No option. You can't do it. Physically it will take time to read the backup file and rewrite the disk. If you haven't pre-built the log file, that has to be zero'd out. If you don't have IFI enabled, the data file also has to be zero'd out. Both take time.
I don't know what your I/O subsystem can do, but 14TB is substantial. At the very least, I'd build a cheap, whitebox system that had consumer level drives of 16-20TB. That could probably be done for $2-3k these days and it would get you running quickly if you had some sort of log shipping enabled.

thanks Steve for the reply and suggestion. Just one doubt, can we consider "restoring with partial option" ?

----------
Ashish

Steve Jones - SSC Editor SSC Guru Points: 734459 More actions · Answer 7

You can restore a filegroup, which might help if you have data split by filegroups. Perhaps current data in one, archived in another(s). That might allow you to restore one group and be running.

Be aware, however, that if you put indexes on one and data in another filegroup, if you restore one, the app may not work well.

Rudy Panigas SSChampion Points: 10702 More actions · Answer 8

Hello Everyone,

Here are several observations I have notice over a period of 10+ years working on disaster recovery.

1) Most people have no idea of how their SQL production servers are setup. Like port numbers, Link Connections, sp_configure settings, etc. Documentation is very poor in 90% of the cases I've worked on. I have created a script that helps in this area and is posted on this site. Just seacsearch "SQL Server Documenter". It not perfect but a good start.

2) Backups. You won't believe how many people have never tested the restores of their databases. Backups are only as good as your restores. Lots for companies have large databases but do not replicate in any manner. Then they complain that the restores are too long.

3) Testing. You would be shocked how many companies have no DR testing.
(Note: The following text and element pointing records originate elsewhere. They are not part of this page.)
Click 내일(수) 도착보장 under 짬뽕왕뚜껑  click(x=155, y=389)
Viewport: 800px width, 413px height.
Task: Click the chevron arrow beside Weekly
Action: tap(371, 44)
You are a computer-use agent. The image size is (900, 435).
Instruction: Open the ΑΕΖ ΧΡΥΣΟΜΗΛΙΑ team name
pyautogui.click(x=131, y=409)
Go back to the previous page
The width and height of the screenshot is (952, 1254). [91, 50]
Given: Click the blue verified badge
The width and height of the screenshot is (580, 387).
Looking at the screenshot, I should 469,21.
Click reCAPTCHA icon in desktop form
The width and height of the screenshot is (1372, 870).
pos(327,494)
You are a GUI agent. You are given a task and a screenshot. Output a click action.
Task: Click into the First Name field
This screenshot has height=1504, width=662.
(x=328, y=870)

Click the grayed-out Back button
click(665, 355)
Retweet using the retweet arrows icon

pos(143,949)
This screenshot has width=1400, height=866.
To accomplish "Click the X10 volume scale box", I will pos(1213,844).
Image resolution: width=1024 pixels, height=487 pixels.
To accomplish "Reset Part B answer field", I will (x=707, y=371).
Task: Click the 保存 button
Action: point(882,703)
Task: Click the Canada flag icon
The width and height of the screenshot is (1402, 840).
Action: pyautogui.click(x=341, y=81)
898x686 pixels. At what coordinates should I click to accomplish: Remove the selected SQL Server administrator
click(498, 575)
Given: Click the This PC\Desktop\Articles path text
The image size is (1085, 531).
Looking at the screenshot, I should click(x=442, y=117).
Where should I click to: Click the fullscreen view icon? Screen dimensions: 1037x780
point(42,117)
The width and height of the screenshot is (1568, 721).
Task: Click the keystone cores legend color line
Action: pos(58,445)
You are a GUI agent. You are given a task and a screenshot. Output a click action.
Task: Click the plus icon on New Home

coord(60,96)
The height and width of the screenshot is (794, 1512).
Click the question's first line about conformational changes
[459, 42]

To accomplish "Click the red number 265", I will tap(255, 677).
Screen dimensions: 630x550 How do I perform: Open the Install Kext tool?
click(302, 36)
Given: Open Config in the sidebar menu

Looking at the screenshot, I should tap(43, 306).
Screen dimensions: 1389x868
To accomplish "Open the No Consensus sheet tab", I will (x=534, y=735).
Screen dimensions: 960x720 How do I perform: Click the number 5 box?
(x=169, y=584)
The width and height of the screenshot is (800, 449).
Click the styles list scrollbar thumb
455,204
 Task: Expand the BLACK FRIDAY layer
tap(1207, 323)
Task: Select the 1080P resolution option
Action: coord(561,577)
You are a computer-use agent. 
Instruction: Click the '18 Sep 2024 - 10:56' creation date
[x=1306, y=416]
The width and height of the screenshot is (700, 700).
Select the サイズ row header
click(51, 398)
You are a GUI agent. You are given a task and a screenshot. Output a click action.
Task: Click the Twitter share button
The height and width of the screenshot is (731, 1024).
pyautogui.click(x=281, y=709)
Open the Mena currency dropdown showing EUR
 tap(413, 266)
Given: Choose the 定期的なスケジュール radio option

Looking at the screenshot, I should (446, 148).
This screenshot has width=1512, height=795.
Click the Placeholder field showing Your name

Some say "we can restore to the cloud" and yet have never tried it. If we do more DR testing then we can weed out the first two issues listed above.

4) Bare Metal builds. This seem like a lost art. With replication and HA solutions we forget that you still to know how to perform bare metal builds.

Well, that's all I have for now.

Rudy

john.w.walker Old Hand Points: 386 More actions · Answer 9

All of these articles this week are interesting, but they are not about disaster recovery - they are about business continuity. The difference is big, with a disaster you lose your infrastructure so you have to run off an alternate site such as SunGard or a cloud provider. Having backups and backup servers is great, but a disaster is when you have no place to restore your tape or USB drive or cloud backups, if you don't have a Disaster Recovery plan.

crazy4sql SSCoach Points: 19590 More actions · Answer 10

dont you think DR plan is also part of business continuity? Which business will plan DR without considering business continuity 😀

----------
Ashish

Rudy Panigas SSChampion Points: 10702 More actions · Answer 11

Rudy Panigas

SSChampion

Points: 10702

December 14, 2012 at 6:56 am

#1568676

DR + BCP = Success 🙂

Rudy

john.w.walker Old Hand Points: 386 More actions · Answer 12

All businesses should plan for DR and BC, but the weekly topic is DR and this is all about BC. I would thing SQL Server Central would know the difference. Even Steve's original story to start it is BC.

Steve Jones - SSC Editor SSC Guru Points: 734459 More actions · Answer 13

Which original story? Losing power in a data center? That's a DR, technology related issue.

Companies trying to be sure their data centers are running after hurricane Sandy, that's DR. There's a BC component to that, but the piece we are talking about here, with people working in technology, is the technology end of a disaster, which is usually known as DR.

If you want to be pedantic about it and dig into what is BC and what is DR, that's fine, but I think that's a bit of a waste of time.

john.w.walker Old Hand Points: 386 More actions · Answer 14

Right Sandy is DR. None of your stories are, no matter what scewy name you give someone that expects to read about DR when advertised Steve.